Exercise details
Repeat nothing but the lines below running from the one containing "Image resolution: width=1015, height=2576." to the one containing "Alexandre II (413, 1465)". Keep both end lines.

▬▬▬

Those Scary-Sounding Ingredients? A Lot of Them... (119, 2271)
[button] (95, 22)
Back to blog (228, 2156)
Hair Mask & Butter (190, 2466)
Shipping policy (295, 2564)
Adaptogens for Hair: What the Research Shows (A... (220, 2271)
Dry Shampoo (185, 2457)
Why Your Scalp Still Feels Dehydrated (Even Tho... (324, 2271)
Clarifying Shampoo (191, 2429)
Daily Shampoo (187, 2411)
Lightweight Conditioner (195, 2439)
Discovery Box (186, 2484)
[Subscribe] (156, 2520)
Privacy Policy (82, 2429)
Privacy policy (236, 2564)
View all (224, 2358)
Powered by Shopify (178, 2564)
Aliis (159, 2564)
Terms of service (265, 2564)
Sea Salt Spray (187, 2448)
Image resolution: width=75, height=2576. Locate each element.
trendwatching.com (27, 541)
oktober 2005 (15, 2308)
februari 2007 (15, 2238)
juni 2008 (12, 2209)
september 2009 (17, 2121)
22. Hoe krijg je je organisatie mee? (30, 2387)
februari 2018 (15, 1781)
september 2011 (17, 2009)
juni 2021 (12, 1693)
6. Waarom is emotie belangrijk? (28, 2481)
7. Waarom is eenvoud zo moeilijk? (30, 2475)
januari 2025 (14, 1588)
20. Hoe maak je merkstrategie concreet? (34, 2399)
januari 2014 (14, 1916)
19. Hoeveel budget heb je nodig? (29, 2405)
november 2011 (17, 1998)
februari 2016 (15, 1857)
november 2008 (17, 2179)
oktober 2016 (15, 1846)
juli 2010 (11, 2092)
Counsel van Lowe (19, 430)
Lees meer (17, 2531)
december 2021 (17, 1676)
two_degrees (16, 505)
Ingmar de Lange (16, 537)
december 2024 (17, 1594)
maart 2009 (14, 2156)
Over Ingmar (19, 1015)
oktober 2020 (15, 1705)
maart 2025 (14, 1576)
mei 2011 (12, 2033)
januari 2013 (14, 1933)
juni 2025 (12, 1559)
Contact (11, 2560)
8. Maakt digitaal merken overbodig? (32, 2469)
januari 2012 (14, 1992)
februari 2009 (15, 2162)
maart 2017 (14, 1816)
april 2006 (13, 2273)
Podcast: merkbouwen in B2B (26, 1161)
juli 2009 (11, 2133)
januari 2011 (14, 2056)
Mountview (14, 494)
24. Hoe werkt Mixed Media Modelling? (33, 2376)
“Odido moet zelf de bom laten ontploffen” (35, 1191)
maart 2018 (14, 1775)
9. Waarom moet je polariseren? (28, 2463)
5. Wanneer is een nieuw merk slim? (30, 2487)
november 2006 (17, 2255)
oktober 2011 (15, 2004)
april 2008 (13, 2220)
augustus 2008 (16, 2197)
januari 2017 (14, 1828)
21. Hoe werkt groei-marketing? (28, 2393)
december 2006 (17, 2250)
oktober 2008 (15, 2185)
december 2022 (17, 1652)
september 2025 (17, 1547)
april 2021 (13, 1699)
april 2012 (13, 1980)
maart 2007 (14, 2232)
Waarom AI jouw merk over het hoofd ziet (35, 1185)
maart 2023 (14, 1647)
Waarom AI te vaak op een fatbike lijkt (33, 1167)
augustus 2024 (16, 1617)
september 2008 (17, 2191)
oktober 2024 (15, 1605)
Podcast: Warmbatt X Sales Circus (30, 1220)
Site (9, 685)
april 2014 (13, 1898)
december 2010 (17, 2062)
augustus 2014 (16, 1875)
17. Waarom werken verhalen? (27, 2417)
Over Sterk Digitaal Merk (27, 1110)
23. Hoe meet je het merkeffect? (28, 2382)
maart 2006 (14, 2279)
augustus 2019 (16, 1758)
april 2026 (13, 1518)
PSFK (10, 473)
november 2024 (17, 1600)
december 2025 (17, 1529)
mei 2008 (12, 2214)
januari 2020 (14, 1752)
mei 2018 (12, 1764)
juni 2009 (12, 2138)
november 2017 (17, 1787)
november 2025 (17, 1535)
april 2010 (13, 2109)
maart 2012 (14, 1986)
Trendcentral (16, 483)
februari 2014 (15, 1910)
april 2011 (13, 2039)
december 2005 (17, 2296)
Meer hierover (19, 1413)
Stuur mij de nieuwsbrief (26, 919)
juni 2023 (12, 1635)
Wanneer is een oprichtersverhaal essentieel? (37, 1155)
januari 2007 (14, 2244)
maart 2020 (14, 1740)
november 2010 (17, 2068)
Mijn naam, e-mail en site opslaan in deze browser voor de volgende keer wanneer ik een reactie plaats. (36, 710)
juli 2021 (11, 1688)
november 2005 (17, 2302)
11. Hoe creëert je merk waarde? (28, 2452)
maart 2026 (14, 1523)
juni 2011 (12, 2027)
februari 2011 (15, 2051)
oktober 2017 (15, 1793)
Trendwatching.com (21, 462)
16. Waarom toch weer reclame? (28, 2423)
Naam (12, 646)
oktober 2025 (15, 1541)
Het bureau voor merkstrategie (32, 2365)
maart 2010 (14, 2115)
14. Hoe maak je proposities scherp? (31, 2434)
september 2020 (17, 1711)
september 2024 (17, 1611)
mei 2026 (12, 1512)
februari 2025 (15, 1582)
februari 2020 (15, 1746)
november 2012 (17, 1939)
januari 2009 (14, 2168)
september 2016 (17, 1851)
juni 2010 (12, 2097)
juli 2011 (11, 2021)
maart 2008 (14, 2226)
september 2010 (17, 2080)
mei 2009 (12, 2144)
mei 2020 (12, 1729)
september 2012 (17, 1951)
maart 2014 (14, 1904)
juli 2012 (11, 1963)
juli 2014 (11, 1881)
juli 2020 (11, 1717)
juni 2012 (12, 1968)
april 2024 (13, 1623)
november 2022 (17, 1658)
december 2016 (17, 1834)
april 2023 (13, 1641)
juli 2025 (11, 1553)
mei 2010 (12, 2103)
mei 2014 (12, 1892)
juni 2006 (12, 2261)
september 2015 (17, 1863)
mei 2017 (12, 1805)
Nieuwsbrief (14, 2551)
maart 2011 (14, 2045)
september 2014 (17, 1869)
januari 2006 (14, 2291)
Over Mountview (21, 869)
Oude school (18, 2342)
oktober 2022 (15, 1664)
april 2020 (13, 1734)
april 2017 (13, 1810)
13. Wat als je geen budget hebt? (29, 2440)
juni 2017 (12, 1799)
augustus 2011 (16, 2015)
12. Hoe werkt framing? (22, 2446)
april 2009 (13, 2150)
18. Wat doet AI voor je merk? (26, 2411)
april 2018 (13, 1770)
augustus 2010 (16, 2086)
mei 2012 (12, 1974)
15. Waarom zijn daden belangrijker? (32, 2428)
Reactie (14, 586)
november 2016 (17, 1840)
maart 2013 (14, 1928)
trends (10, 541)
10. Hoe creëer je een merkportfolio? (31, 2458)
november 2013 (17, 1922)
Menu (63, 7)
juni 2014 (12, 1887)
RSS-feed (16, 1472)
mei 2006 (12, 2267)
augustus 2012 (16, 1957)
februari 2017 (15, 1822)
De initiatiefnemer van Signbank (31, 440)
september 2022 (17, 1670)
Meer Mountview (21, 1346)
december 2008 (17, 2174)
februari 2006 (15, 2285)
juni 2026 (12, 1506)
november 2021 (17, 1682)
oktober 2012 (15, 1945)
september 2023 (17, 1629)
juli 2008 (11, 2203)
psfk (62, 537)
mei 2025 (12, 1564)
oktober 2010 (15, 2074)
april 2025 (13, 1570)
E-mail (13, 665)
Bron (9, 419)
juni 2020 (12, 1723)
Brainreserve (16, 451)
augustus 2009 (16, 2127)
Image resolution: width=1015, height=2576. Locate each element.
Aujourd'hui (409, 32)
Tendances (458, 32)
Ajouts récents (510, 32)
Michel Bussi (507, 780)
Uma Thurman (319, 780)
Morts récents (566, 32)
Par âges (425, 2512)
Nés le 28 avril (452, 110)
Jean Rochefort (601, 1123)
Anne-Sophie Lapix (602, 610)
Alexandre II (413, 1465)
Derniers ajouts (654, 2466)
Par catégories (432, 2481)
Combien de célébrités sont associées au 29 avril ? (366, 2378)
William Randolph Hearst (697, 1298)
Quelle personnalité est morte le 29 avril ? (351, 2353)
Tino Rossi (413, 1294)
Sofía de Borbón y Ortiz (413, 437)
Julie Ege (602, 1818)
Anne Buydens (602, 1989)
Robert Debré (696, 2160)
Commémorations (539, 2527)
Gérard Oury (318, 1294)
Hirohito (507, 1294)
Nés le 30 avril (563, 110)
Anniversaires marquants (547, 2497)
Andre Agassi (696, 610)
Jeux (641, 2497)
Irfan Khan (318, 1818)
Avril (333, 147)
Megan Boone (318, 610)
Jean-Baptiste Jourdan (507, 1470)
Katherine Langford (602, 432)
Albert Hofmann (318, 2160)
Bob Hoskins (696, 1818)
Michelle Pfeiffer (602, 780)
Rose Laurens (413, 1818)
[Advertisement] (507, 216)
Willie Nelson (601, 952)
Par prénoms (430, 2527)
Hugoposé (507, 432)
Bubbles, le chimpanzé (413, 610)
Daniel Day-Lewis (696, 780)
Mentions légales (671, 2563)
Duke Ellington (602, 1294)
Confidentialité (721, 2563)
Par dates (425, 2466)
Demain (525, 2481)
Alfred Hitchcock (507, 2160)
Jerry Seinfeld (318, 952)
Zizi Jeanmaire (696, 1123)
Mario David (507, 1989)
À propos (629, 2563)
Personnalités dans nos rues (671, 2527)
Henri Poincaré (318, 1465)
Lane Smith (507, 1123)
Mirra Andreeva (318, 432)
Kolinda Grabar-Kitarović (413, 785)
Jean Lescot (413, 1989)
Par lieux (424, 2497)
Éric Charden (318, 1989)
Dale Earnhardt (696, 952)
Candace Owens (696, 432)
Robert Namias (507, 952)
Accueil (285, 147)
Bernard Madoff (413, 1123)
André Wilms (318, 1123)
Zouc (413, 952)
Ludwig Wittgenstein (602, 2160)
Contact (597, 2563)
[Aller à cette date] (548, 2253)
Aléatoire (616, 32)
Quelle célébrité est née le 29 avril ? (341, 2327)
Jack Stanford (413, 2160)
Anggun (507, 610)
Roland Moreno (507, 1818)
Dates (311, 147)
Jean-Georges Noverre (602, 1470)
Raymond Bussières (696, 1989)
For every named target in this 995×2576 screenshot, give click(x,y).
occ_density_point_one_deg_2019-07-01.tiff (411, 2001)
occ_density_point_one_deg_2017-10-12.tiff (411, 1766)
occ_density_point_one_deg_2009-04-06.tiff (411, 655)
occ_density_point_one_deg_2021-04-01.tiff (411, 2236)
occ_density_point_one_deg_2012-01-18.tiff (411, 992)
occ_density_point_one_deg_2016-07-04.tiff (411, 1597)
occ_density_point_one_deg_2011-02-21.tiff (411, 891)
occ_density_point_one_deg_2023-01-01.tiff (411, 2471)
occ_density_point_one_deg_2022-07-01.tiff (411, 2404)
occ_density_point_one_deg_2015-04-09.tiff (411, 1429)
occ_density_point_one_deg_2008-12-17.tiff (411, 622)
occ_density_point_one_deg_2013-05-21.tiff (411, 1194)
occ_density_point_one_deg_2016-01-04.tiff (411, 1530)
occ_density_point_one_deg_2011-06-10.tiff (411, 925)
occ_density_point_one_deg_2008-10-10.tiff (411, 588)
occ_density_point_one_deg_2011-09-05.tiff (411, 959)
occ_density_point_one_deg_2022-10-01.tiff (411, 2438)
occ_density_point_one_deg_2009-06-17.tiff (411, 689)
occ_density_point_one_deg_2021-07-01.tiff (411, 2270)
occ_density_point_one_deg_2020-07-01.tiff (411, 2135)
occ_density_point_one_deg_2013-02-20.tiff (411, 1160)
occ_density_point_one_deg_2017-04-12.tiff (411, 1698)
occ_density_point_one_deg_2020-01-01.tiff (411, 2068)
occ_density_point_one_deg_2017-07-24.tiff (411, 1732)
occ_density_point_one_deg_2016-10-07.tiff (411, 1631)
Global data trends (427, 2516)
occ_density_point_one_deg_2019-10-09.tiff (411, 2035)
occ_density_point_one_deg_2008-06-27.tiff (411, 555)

▬▬▬

Written answer
Image resolution: width=1015, height=2576. Locate each element.
Aujourd'hui (409, 32)
Tendances (458, 32)
Ajouts récents (510, 32)
Michel Bussi (507, 780)
Uma Thurman (319, 780)
Morts récents (566, 32)
Par âges (425, 2512)
Nés le 28 avril (452, 110)
Jean Rochefort (601, 1123)
Anne-Sophie Lapix (602, 610)
Alexandre II (413, 1465)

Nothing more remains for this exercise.